Mr Coleman said he had not known about the problem because he had not been told about it.
Ferguson: "That seems astonishing Minister, that if most people in Wellington at the ministry were aware of this, and the Counties Manukau chair knows about it, and the Health Minister doesn't, isn't that stretching incredulity to breaking point?
Dr Coleman: "No, it isn't actually, if people don't tell me I don't know."
Ferguson: "Why would people keep this from you though?
Dr Coleman: "I don't know, but this is not the topic of the interview so I'm a bit disappointed that once again Radio New Zealand ring up and say they want an interview on my exit from politics, and then make it about something else, but anyway, there you go."
Ferguson: "But isn't this quite interesting coming at this particular time when this is a problem that seems to be pretty significant at Middlemore, and you were the Health Minister for some time beforehand. You're saying you had absolutely no knowledge of this.
Dr Coleman: "No, hadn't been told about it. Anyway, have a great day, I'm walking with my kids and I'm leaving politics, so thanks very much Susie, bye bye."
Mr Coleman then hung up.
Former DHB chair claims mould problem was 'fairly common knowledge'
However, former Counties Manukau DHB chair, Lee Mathias said the mould problem was common knowledge and people in Wellington also knew about it.
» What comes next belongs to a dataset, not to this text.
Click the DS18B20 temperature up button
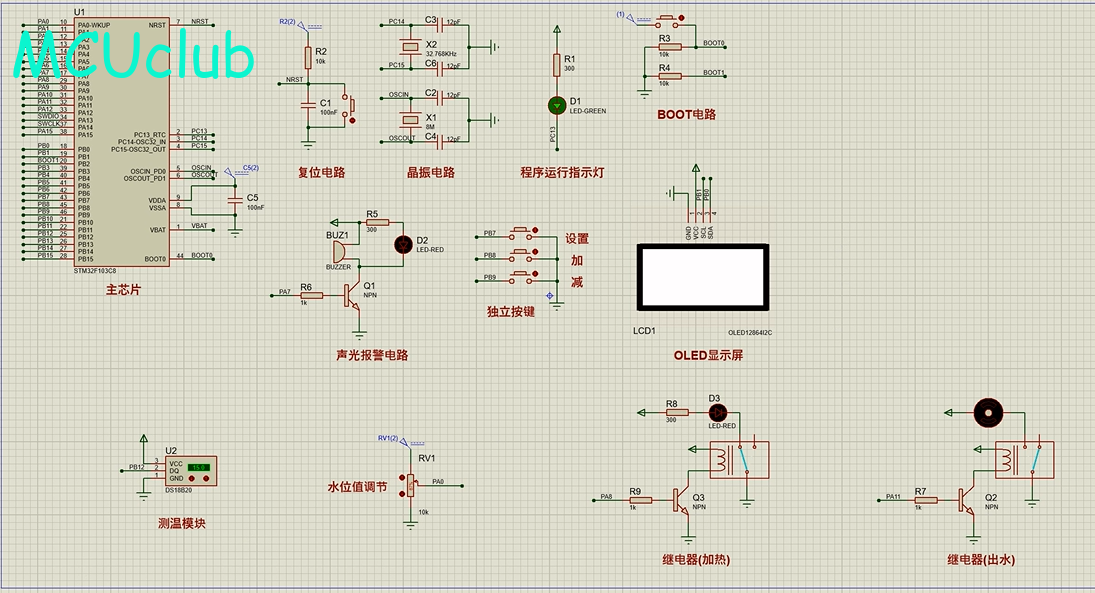 (206, 478)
Dr Mathias stepped down from her role at Counties Manukau at the end of 2016 but says the decay in the buildings had been around long before that, and staff and patients were aware of it.
"It's been fairly obvious that there has been rebuilding happening on the site, it's fairly obvious that there are issues with the Scott building cladding.
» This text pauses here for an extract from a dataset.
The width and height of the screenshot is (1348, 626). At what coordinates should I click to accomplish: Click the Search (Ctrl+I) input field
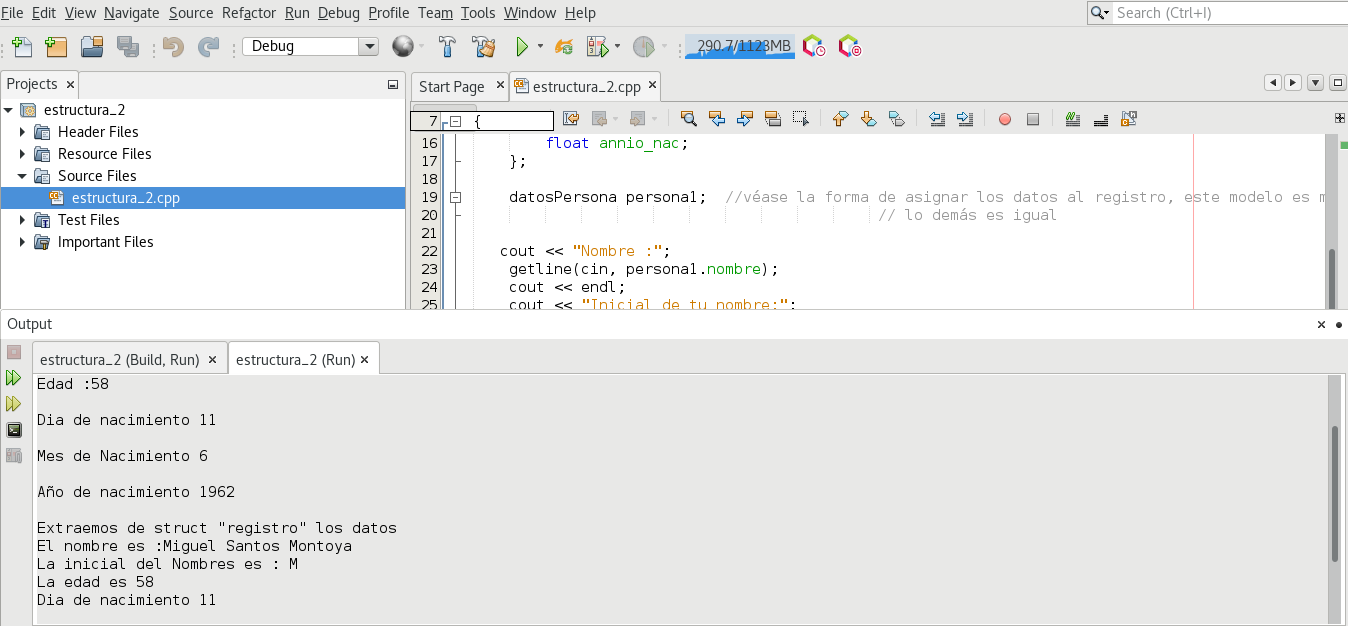pos(1226,13)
"Certainly the board and the senior executives were all well aware of what the critical nature of the situation and it became fairly obvious because the first of the remedial actions during my period ... had already started.
"So I don't believe it has been covered up and certainly not intentionally during the period that I was chairman of the board and from what I know from my predecessor too, who was quite open about it.
She said the information had been publicly listed in board papers. She said once confidential board papers were received by the board they were open to the public, however those papers have been denied to RNZ.
She said that had not been the case during her time, and she had worked hard to keep board issues transparent.
"The mental health [building] ... that had to be signed off by the minister, so I think most people in Wellington knew of the situation that Middlemore was in.
She said many of the buildings had been built in the late 90s and early 2000s.
"I don't really think they've got anything to hide."
She said the only reason the problem around cladding on the Scott building had been kept secret for some time was because it had commercial implications for the building provider which had since been resolved.
"I believe most staff knew that there was issues with many of the buildings."